___ Listed records ___

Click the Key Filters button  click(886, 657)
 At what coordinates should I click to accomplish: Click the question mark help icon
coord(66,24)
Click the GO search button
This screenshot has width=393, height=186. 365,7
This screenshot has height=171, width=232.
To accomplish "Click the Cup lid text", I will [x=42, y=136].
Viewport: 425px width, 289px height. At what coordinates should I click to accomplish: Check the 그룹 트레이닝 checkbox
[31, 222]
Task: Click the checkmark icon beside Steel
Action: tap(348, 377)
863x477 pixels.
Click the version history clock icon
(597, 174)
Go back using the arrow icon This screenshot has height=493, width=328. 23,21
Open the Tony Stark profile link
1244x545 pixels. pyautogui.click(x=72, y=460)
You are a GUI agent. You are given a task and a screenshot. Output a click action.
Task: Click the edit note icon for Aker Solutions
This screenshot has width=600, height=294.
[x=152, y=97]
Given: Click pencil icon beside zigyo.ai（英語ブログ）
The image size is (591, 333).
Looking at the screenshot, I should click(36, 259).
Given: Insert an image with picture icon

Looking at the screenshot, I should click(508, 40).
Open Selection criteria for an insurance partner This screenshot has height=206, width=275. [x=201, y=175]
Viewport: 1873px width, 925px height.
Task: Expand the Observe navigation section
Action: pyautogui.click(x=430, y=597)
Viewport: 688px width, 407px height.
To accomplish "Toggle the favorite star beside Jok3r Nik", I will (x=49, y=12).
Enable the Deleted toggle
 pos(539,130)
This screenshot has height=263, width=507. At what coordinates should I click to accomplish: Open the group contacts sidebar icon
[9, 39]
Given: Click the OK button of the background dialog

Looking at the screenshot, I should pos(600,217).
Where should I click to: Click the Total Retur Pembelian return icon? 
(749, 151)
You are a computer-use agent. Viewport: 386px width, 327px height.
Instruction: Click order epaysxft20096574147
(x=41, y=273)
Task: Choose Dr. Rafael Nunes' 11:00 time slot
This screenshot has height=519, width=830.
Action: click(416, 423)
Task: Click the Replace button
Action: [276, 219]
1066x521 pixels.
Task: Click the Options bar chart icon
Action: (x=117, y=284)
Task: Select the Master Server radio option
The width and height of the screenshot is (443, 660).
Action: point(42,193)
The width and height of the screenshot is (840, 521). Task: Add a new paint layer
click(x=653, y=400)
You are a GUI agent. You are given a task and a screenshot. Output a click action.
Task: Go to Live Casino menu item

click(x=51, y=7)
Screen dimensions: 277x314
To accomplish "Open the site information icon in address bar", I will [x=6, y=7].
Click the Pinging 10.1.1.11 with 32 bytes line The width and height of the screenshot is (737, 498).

___

Recast the items above as a JSON list of strings, with one string for each line and blank lines left out.

* Response to this task *
[
  "Click the Key Filters button  click(886, 657)",
  " At what coordinates should I click to accomplish: Click the question mark help icon",
  "coord(66,24)",
  "Click the GO search button",
  "This screenshot has width=393, height=186. 365,7",
  "This screenshot has height=171, width=232.",
  "To accomplish \"Click the Cup lid text\", I will [x=42, y=136].",
  "Viewport: 425px width, 289px height. At what coordinates should I click to accomplish: Check the 그룹 트레이닝 checkbox",
  "[31, 222]",
  "Task: Click the checkmark icon beside Steel",
  "Action: tap(348, 377)",
  "863x477 pixels.",
  "Click the version history clock icon",
  "(597, 174)",
  "Go back using the arrow icon This screenshot has height=493, width=328. 23,21",
  "Open the Tony Stark profile link",
  "1244x545 pixels. pyautogui.click(x=72, y=460)",
  "You are a GUI agent. You are given a task and a screenshot. Output a click action.",
  "Task: Click the edit note icon for Aker Solutions",
  "This screenshot has width=600, height=294.",
  "[x=152, y=97]",
  "Given: Click pencil icon beside zigyo.ai（英語ブログ）",
  "The image size is (591, 333).",
  "Looking at the screenshot, I should click(36, 259).",
  "Given: Insert an image with picture icon",
  "Looking at the screenshot, I should click(508, 40).",
  "Open Selection criteria for an insurance partner This screenshot has height=206, width=275. [x=201, y=175]",
  "Viewport: 1873px width, 925px height.",
  "Task: Expand the Observe navigation section",
  "Action: pyautogui.click(x=430, y=597)",
  "Viewport: 688px width, 407px height.",
  "To accomplish \"Toggle the favorite star beside Jok3r Nik\", I will (x=49, y=12).",
  "Enable the Deleted toggle",
  " pos(539,130)",
  "This screenshot has height=263, width=507. At what coordinates should I click to accomplish: Open the group contacts sidebar icon",
  "[9, 39]",
  "Given: Click the OK button of the background dialog",
  "Looking at the screenshot, I should pos(600,217).",
  "Where should I click to: Click the Total Retur Pembelian return icon? ",
  "(749, 151)",
  "You are a computer-use agent. Viewport: 386px width, 327px height.",
  "Instruction: Click order epaysxft20096574147",
  "(x=41, y=273)",
  "Task: Choose Dr. Rafael Nunes' 11:00 time slot",
  "This screenshot has height=519, width=830.",
  "Action: click(416, 423)",
  "Task: Click the Replace button",
  "Action: [276, 219]",
  "1066x521 pixels.",
  "Task: Click the Options bar chart icon",
  "Action: (x=117, y=284)",
  "Task: Select the Master Server radio option",
  "The width and height of the screenshot is (443, 660).",
  "Action: point(42,193)",
  "The width and height of the screenshot is (840, 521). Task: Add a new paint layer",
  "click(x=653, y=400)",
  "You are a GUI agent. You are given a task and a screenshot. Output a click action.",
  "Task: Go to Live Casino menu item",
  "click(x=51, y=7)",
  "Screen dimensions: 277x314",
  "To accomplish \"Open the site information icon in address bar\", I will [x=6, y=7].",
  "Click the Pinging 10.1.1.11 with 32 bytes line The width and height of the screenshot is (737, 498)."
]